There was nothing. Not a receipt, not a loose dollar, and certainly not any more of Vera’s father’s words.

It should have felt like defeat—all that effort to no real end—but Vera felt somehow steadied. This was the second scrap she’d found of her father’s journal. There might be more pieces of it littered around the house. If there were, Vera decided, she was going to find them all. Every piece of him that was left, she would gather and keep. It was her job to clear out the house, and she was going to do just that.

Until now, it had been about erasing the evidence that her mother had lived and died here.

Now, it was about more than that. Now, it was about finding evidence that once, half a lifetime ago, love had lived here too.

First, though, the folded-up clothes had to go. She could drive them to the pick-and-pull that afternoon, get rid of them for good. She loaded a few stacks into the plastic bin, then realized that what she really needed was bags, and a lot of them. Those plastic ones from under the kitchen counter, maybe, or some big garbage bags—whatever would be enough to get all of this out of here. She’d need to take the bin downstairs to figure out how many bags she needed, and then back up to load all the clothes into the bags, and then back down again, however many trips it took to empty the room.

Her arms ghosted with fatigue at the thought of heaving all that weight down the stairs and into her car, but there was no way around it. No one would be helping her. Certainly not the son of Hammett Duvall, whom she had no interest in inviting up to the second floor of the house. Vera might as well just let her arms ache until this part of the job was done.

Once it was, she’d be able to move on to another part of the house, to find what secret pieces of her father might be waiting for her.





CHAPTER ELEVEN


On Vera’s third trip from the bedroom to the car, she happened to glance into the dining room. It was dark and cold, just as it had been the day before when she had tried to clean out the kitchen. The house was quiet, still, as if all the air in it had been condensed into a single point. She couldn’t see a thing, but she could hear her mother’s labored breathing. It was a heavy noise with a click at the bottom of it, like ball bearings falling through cottage cheese.

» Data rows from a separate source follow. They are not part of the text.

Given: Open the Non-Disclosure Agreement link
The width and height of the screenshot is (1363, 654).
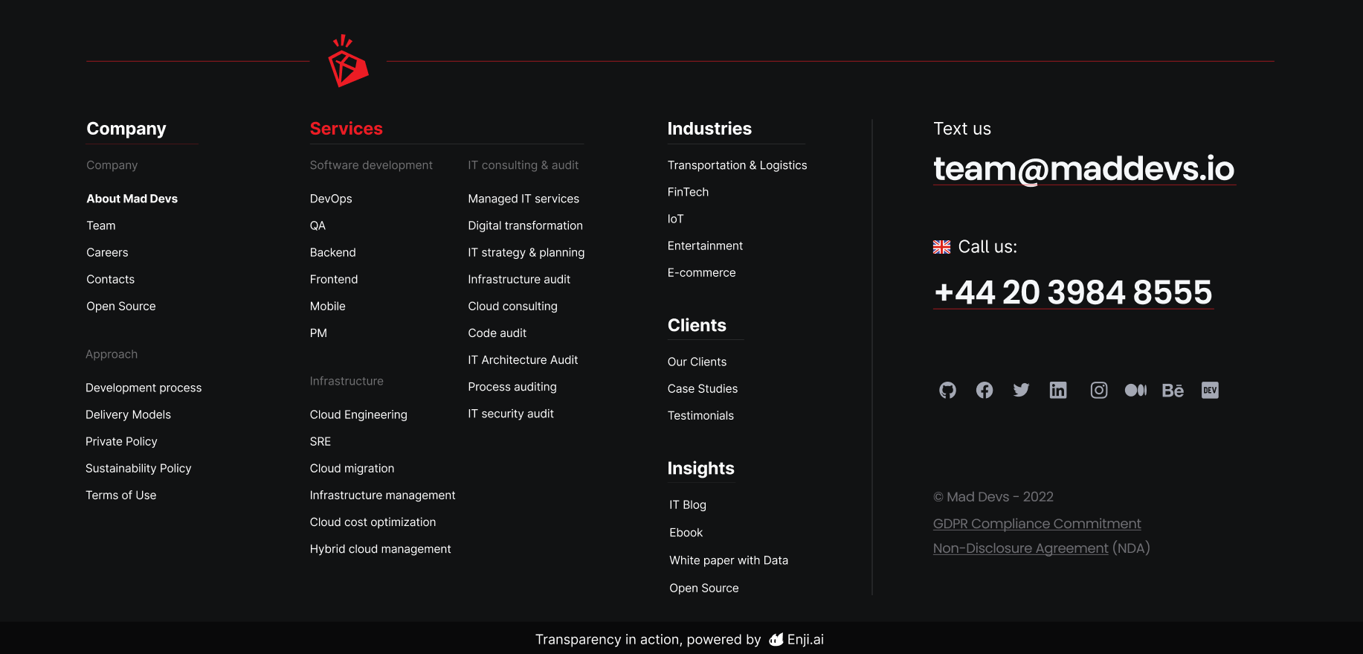Looking at the screenshot, I should (1020, 548).
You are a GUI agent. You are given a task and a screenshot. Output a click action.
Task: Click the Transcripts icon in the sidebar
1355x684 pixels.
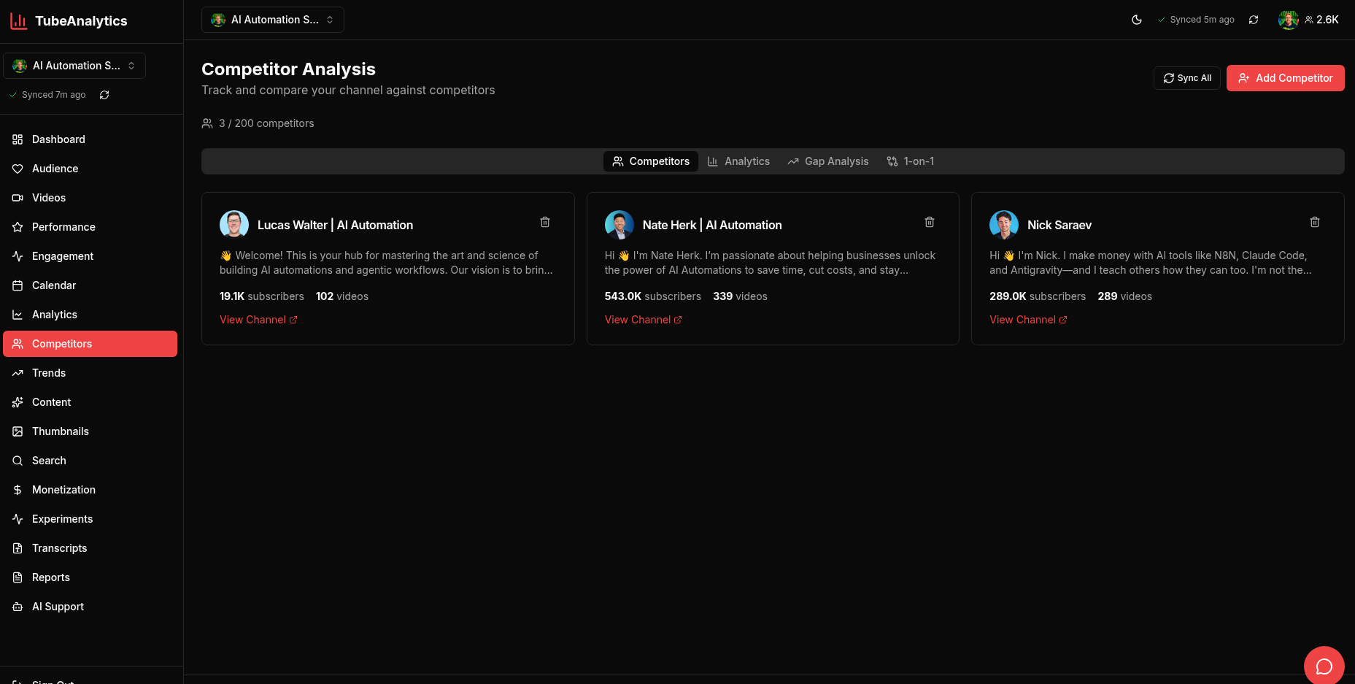(x=17, y=548)
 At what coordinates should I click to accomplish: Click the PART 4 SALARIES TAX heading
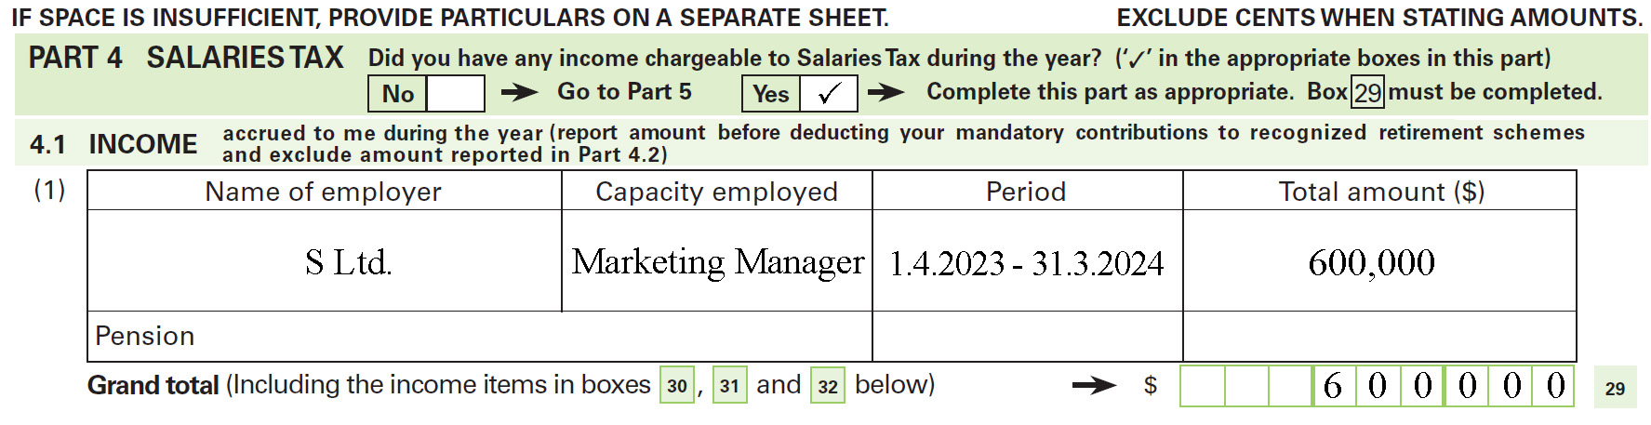[186, 58]
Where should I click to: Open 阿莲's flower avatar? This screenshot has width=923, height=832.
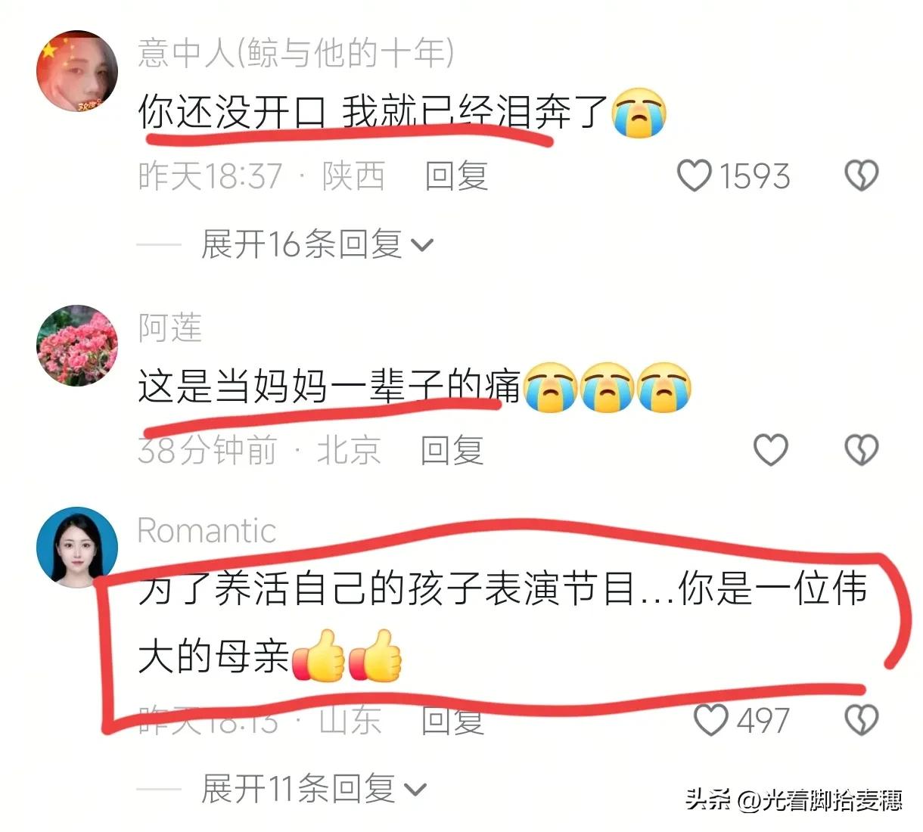[77, 346]
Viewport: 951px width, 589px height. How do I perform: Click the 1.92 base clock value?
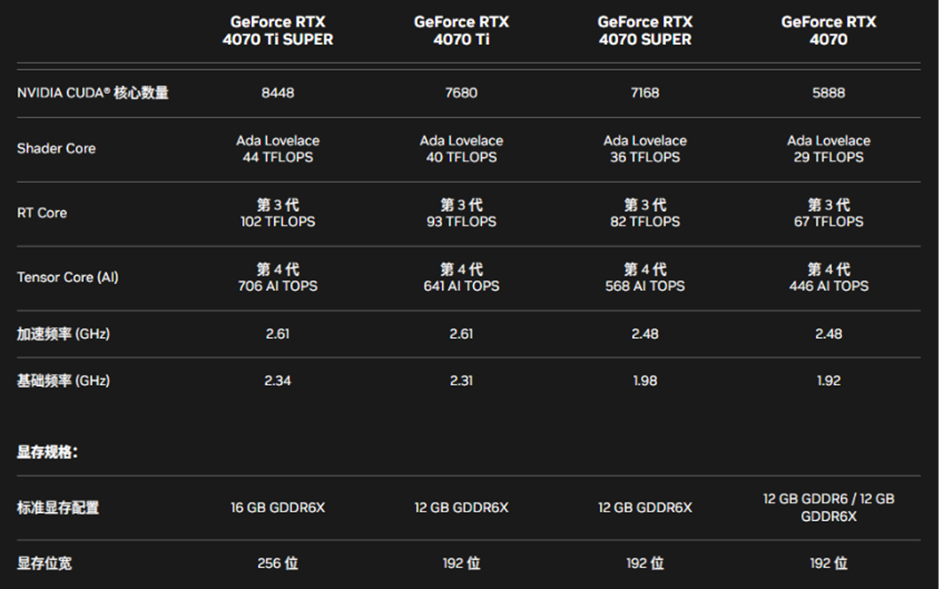829,380
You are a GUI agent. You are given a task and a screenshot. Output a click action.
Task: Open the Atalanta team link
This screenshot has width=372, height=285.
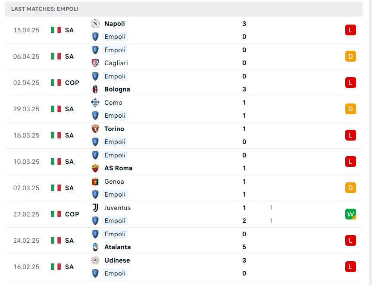pos(117,247)
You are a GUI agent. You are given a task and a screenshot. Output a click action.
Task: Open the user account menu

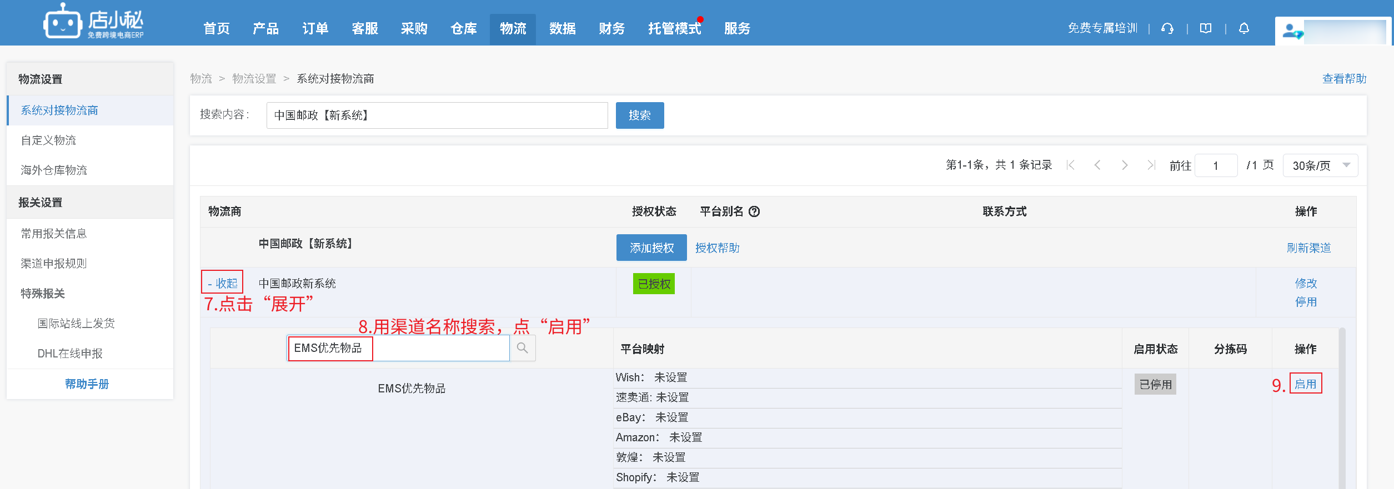1333,31
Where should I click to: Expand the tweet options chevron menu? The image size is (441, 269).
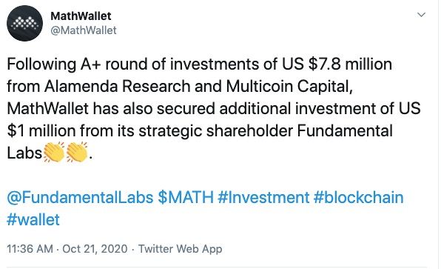421,15

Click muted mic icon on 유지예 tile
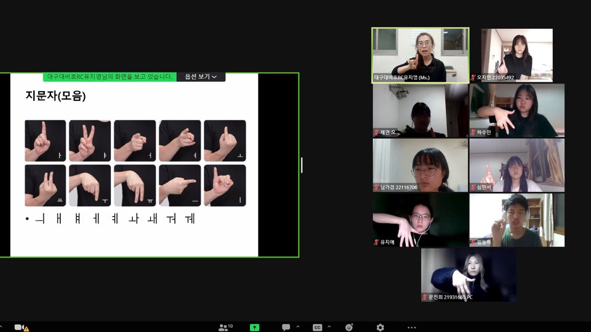376,242

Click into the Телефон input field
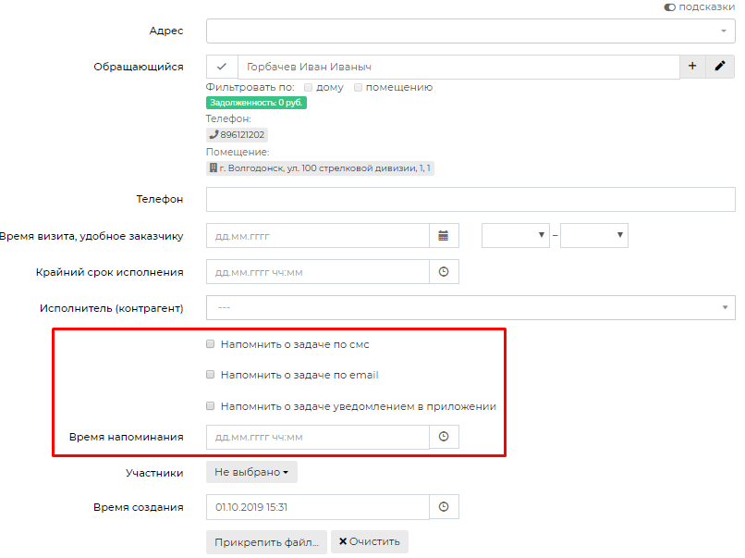click(x=470, y=199)
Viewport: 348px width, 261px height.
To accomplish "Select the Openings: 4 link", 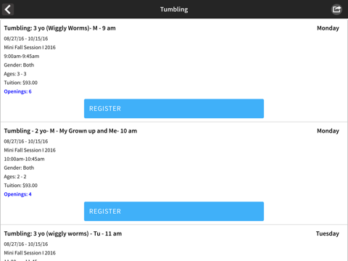I will pyautogui.click(x=17, y=194).
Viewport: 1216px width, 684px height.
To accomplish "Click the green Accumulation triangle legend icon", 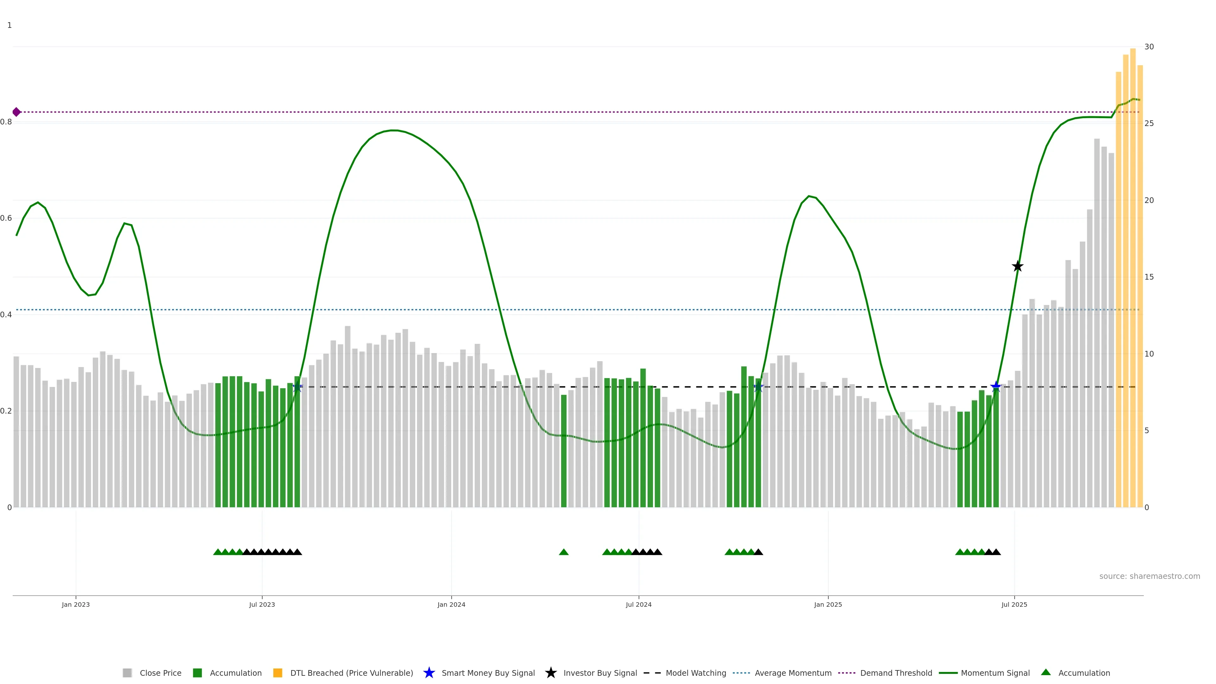I will tap(1046, 672).
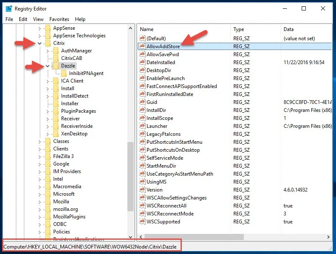Click the registry path in the status bar
This screenshot has width=336, height=254.
tap(90, 245)
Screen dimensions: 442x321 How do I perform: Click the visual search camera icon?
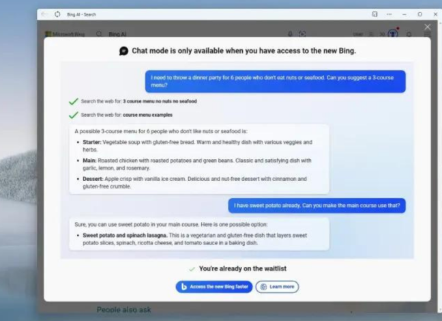coord(302,34)
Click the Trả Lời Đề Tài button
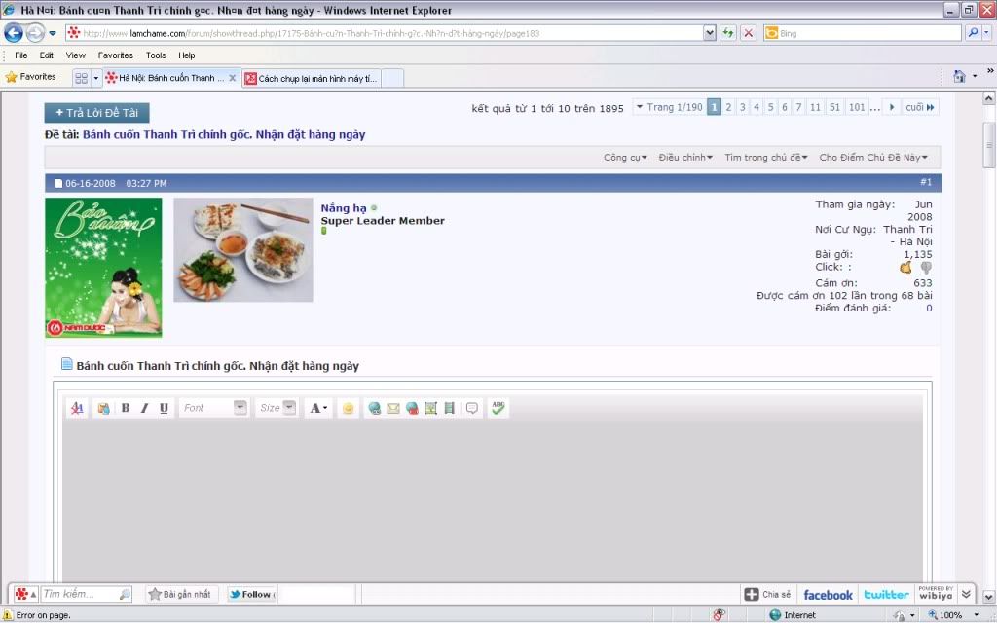 (x=96, y=113)

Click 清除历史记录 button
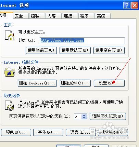[x=108, y=116]
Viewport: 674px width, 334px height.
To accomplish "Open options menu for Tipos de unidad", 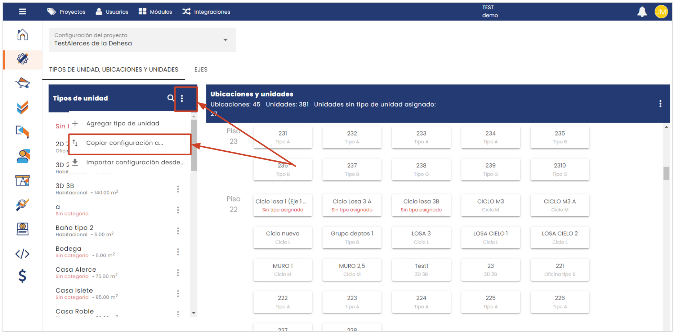I will pos(182,98).
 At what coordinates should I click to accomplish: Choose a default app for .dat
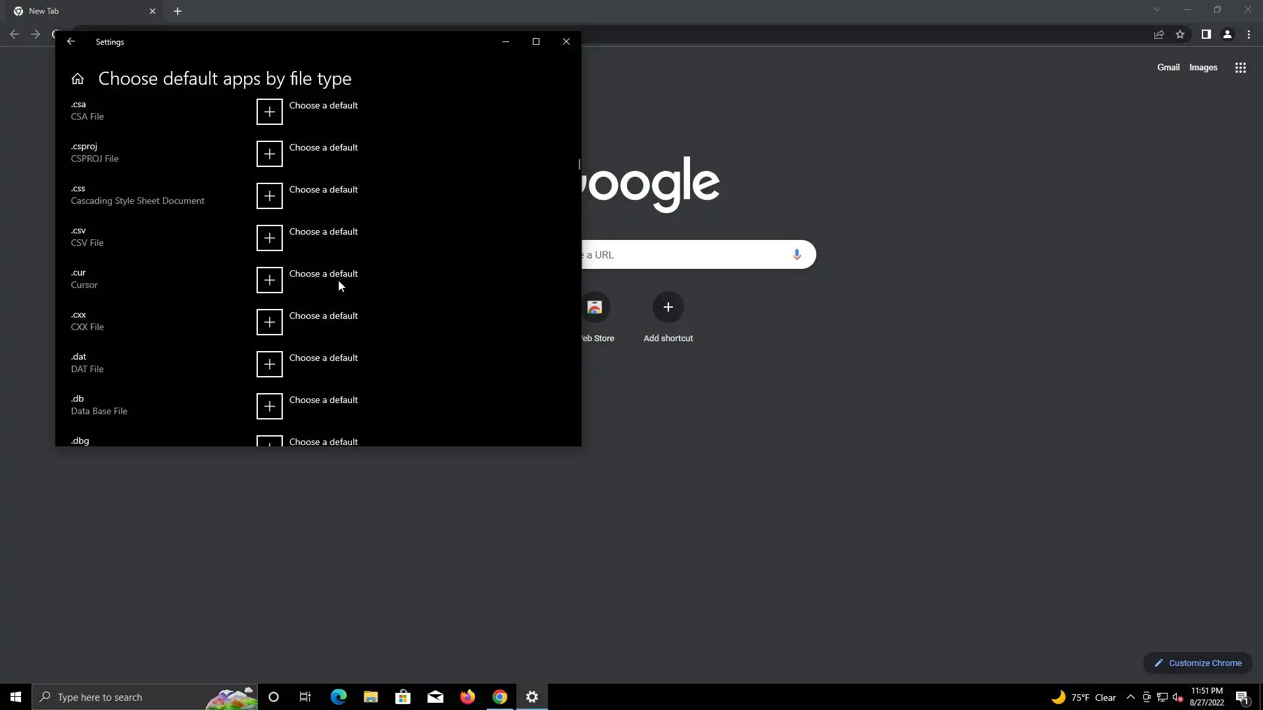pos(323,358)
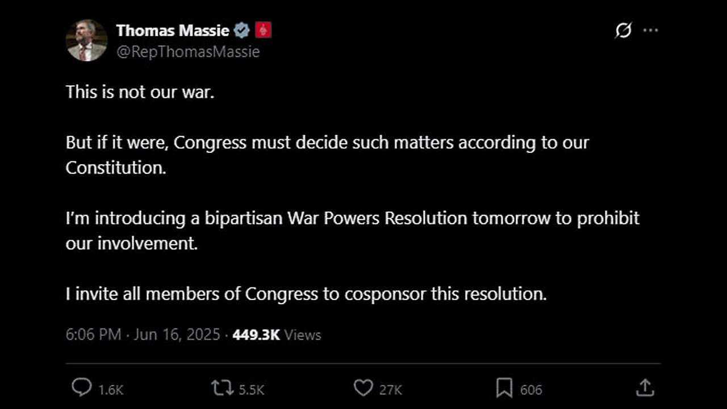Click the blue verified checkmark badge
The height and width of the screenshot is (409, 727).
(243, 31)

“Daphne?” she said, standing at the threshold of the dining room, the door to the basement shadowing the edge of her vision. It occurred to her that, even with the lights off in the dining room, it shouldn’t have been so dark in there. The light from the kitchen window should have shone through, even if only a little.

She set down the overloaded bin of clothes. The half of it that was on the dining room side of the threshold vanished into blackness.

Maybe her mother had gotten up and drawn the curtains in the kitchen. Maybe she’d wanted it dark, and she’d drawn the curtains, and the sun was on the other side of the house so there wasn’t much light coming through anyway.

Vera didn’t want to walk through that darkness. She scolded herself for her childishness. It was just a dark room with a dying woman in it. Fourteen feet across, give or take a few inches because Francis Crowder had never been too precise in his measurements. There was no reason why those fourteen feet of impenetrable blackness should have made her so aware of her throat and her bladder and the way her high bun exposed the bare skin on the back of her neck.

She made a fist with her right hand, determined not to indulge her sudden, childish fear. It was just a dark room.

“Daphne, I’m coming in,” she said, her voice an imposition in the too-quiet house.

She was answered by another sucking, rattling breath.

“Fine,” she hissed to herself. She snapped the fingers of her right hand four times fast, and then, before her fear could talk her out of it, she reached around the wall and turned on the light.

Daphne was sitting up in bed, looking right at her, blankfaced.

“I’m just going through to the kitchen,” Vera said. Her mother didn’t answer—she just watched with glittering black eyes as Vera passed through the dining room.